I use an old 1 gallon red plastic gas can with a rigid yellow spout with a vent hole on the opposite side of the can from the spout. I spill less gas with that one than any other I've ever had. I absolutely hate the newer "no spill' cans.


----------



## pennstater2005 (Jul 17, 2017)

I use the No-Spill® cans as well. A 2.5 gallon and a 1.25 gallon. I'd like to replace a few other cheaper cans I have. I've never heard of a utility jug. I have a full 2.5 gallon can of old gas. How do I get rid of it?


----------



## TulsaFan (May 1, 2017)

MasterMech said:


> Ware said:
> 
> 
> > I use No-Spill® Gas Cans.
> ...


+2 :thumbup: My wife appreciates less stains on the driveway from the 2 stroke Echo!


----------



## Reel Low Dad (Jun 1, 2017)

I use a 1 gallon No Spill for my trimmer and a 5 gallon Sure Can for the mower. I would recommend both.


----------



## SGrabs33 (Feb 13, 2017)

Fistertondeluxe said:


> I use a 1 gallon No Spill for my trimmer and a 5 gallon Sure Can for the mower. I would recommend both.

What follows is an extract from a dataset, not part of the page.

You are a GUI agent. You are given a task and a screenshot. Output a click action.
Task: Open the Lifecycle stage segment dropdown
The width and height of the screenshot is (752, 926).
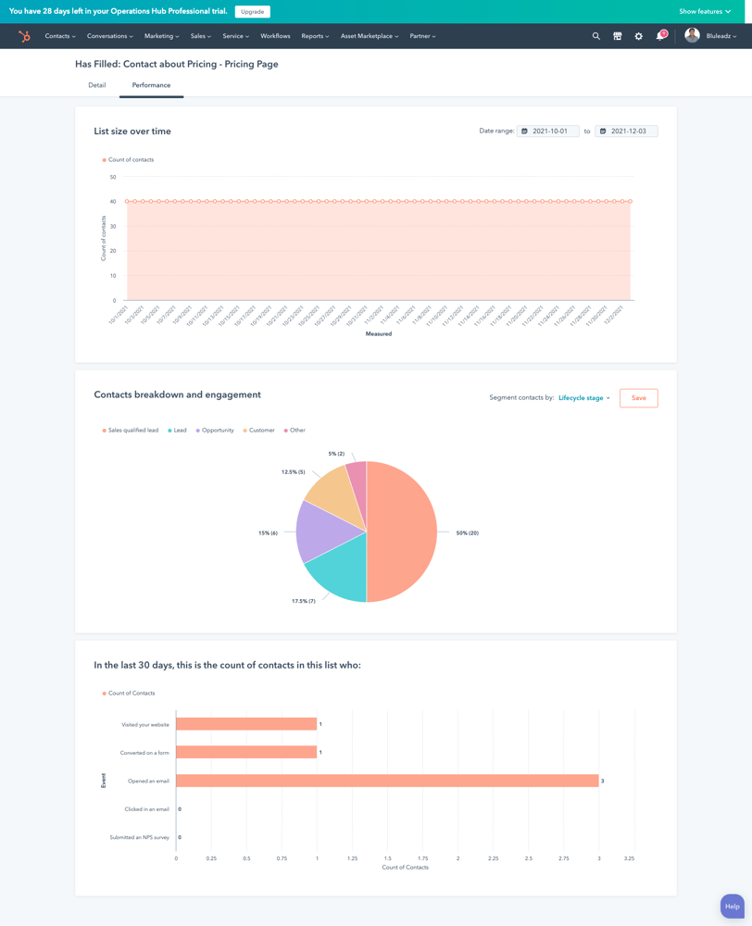[x=583, y=397]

+1 I bought a 5 gallon sure can this year and have been liking it :thumbup:


----------



## Mightyquinn (Jan 31, 2017)

I have an old 5 gallon plastic fuel can that I converted from the EPA crap to old school with EZ-Pour Hi Flo Spout. I also have one Eagle 1 gallon Gas Can that I use for all my Stihl equipment. Both of these seem to do the trick and make filling up my equipment a fairly painless process. If I were to ever upgrade in the future I would probably go with the SureCan's :thumbup:


----------



## Movingshrub (Jun 12, 2017)

I use the no-spill brand cans as well.


----------



## Rockinar (Jul 21, 2017)

I use that No Spill can too. It actually works well.


----------